Потянуло сквозняком. Дверь была немного приоткрыты. На полу от порога тянулась узенькая мокрая дорожка, и там, где она заканчивалась, шевелился темный кусок веревки. Шевелился и тихо шипел, свиваясь, полз к ногам девушки. Если бы неожиданно не пересохло в горле, я не смог бы сдержать вопля. Кажется, это была водная гадюка-болотница. Наверно, ливень занес страшную жительницу болот во двор “замка”, и она заползла сквозь приоткрытую дверь в коридор, оставив за собой темную дорожку…
Ержи не видела меня, так как не сводила глаз из гадюки. В следующую секунду гибкая фигура девушки выпрямилась, пружиной мелькнула от стены. Ее руки будто ухватили воздух возле самого пола. Казалось, она падает и, чтобы удержаться, невольно сделала резкое движение руками. Я аж закрыл глаза. И когда снова глянул на девушку, она уже спокойно стояла под стеной. Гадюка, затиснутая ее пальцами ниже головы, скручивалась в бублик и выпрямляясь, била хвостом об пол.

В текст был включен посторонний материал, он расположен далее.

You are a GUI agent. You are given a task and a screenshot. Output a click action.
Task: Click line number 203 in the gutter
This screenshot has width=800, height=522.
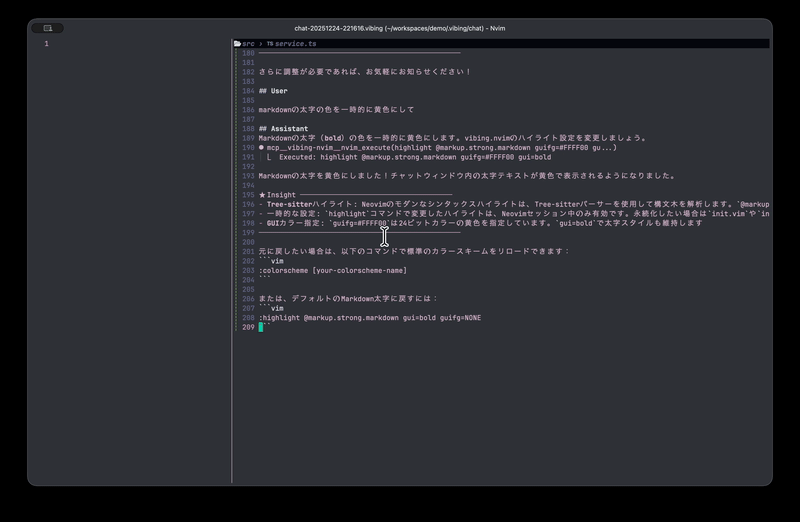[248, 270]
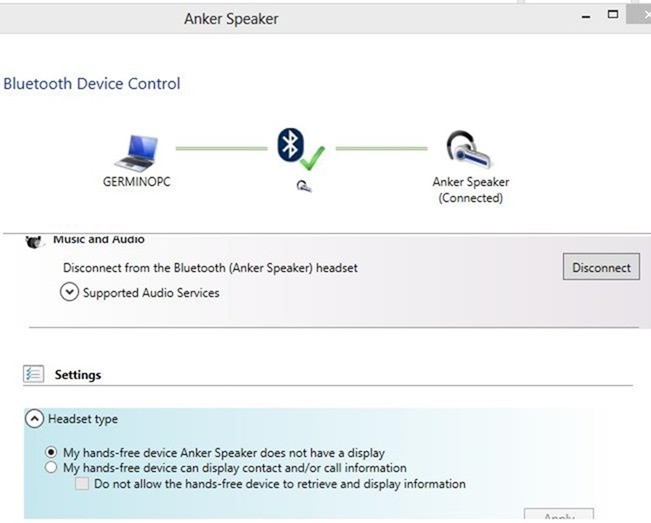This screenshot has width=651, height=523.
Task: Minimize the Anker Speaker window
Action: tap(586, 17)
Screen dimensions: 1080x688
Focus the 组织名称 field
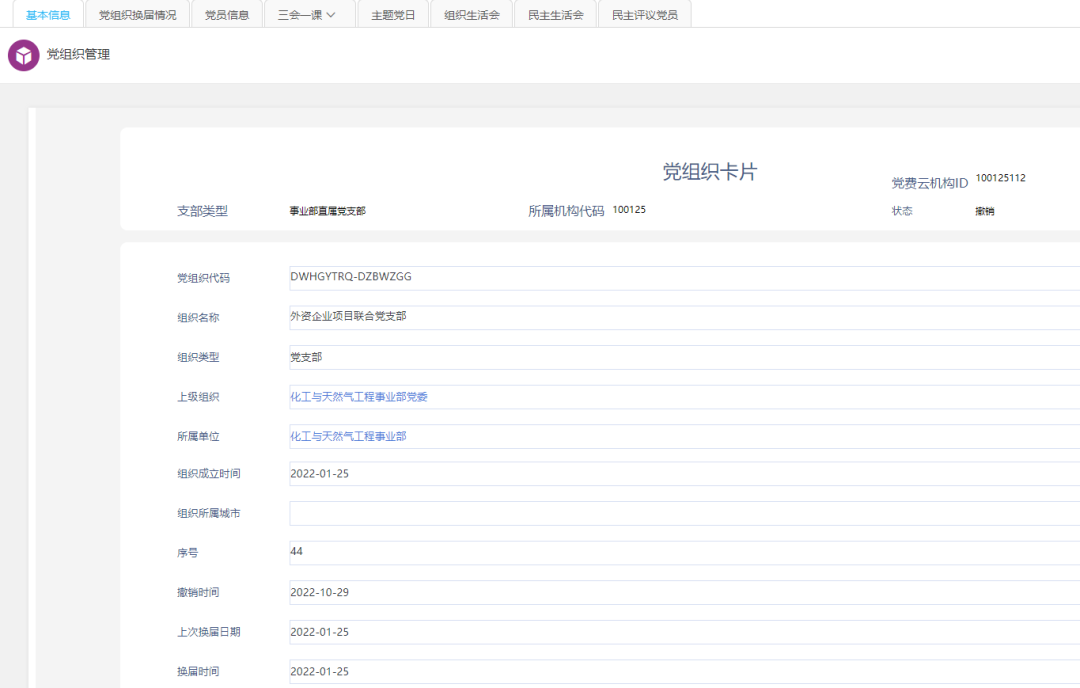680,317
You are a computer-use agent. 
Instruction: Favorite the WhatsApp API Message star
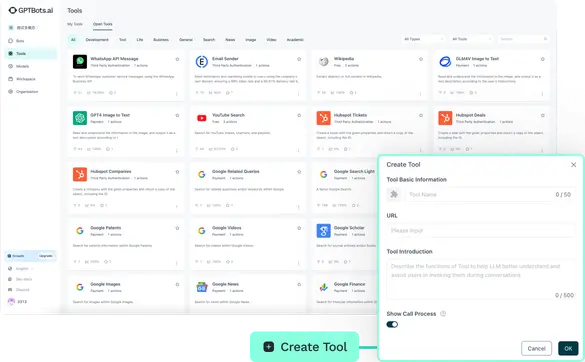click(177, 59)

Впервые я понял, какое вот безобразное чувство, когда тебе вот-вот будет плохо. А Ержи, будто это обычная для нее вещь, цепко держа гадюку, побежала в конец коридора, ногой толкнула дверь и выскочила под ливень. Через минуту возвратилась, приглаживая мокрые волосы. На лице девушки не было и тени испуга. Она в конце концов увидела меня. Длинные ресницы вспугнуто мигнули. Мое присутствие в коридоре взволновала ее сильнее, чем поединок из болотницей.
Я едва собрался с духом, чтобы припрятать, свой испуг. Наверно, то удалось. Девушка направилась ко мне и хотела что-то сказать. Позади послышались тяжелые шаги. По ступенькам сверху спускался Золтан Чанади. Только теперь мне бросилось в глаза, что радист — совсем молодой человек, ему лет двадцать пять, не больше. Ержи метнула в мою сторону вопросительный взгляд. Радист приближался, насвистывал веселый мотив.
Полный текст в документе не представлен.